Financial Times: Chilly quest for hot opportunities in oil fields (ShellNews.net) 13 Nov 04
By Lucy Warwick-Ching
Published: November 13 2004
Poppy Buxton has done a lot more travelling the average 26-year-old, spending about two months on business trips abroad each year. The destinations include places such as British Columbia and California, but she does not consider her job as glamorous as it might appear.
As co-manager of the Merrill Lynch New Energy Technology Trust, the MLIIF World Energy fund and the MLIIF New Energy fund, she sometimes spends weeks at a time living in basic cabins in remote places in temperatures of minus 30 degrees.
"Between Robin Batchelor, [who also manages the funds] and I, we see around 200 companies a year, so we spend a lot of time visiting assets in far-flung places," says Buxton.
Last month she was in the far north of Canada in Fort McMurray and Calgary, visiting oil companies Suncor, Syncrude, Shell Canada and Western Oil Sands.
"There's no longer oil in glamorous places," she says. "A lot of the basins that were discovered early on are now maturing and are running out of oil. So people are having to look further afield to places that are generally a bit harder to get to."
But that does not mean oil is running out, just that it's becoming more difficult to find. "The reserves in that area of Canada equal the reserves in Saudi Arabia and there are new oil sites being discovered all the time," Buxton explains.

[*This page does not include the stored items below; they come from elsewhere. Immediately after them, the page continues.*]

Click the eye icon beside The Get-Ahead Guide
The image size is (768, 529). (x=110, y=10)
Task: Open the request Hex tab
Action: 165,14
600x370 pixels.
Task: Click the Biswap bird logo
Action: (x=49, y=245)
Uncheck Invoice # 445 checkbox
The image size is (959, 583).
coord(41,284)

As an example she cites her recent trip to India, spent visiting companies that have made major oil discoveries in the desert. She visited oil exploration company Cairn in Rajasthan, Niko and Cairn in Gujarat and also had meetings with Reliance, ONGC and IOC, all of which are operators in the oil fields.
"I'm the first person from the financial industry to go and see that asset in Rajasthan since they found the oil," says Buxton. "I think it's really important to visit the company before deciding whether to invest so as to get an understanding about what it will take to build that asset."
She believes it's also important to meet the pipeline company. "It's vital to know how you're going to get that oil out; you can't sell the oil without getting it out of the country. So it's important to see how they operate in relation to other companies. It's not just about seeing one company. By visiting the asset we can get information about a whole raft of companies and can get a sense of the geography, the region and the politics."
Buxton joined Merrill Lynch Investment Managers in 2000 after graduating from Imperial College of Science and Technology with a degree in Physics. Before joining the Natural Resources team she was responsible for the basic materials, utilities and energy sectors for the US equity team.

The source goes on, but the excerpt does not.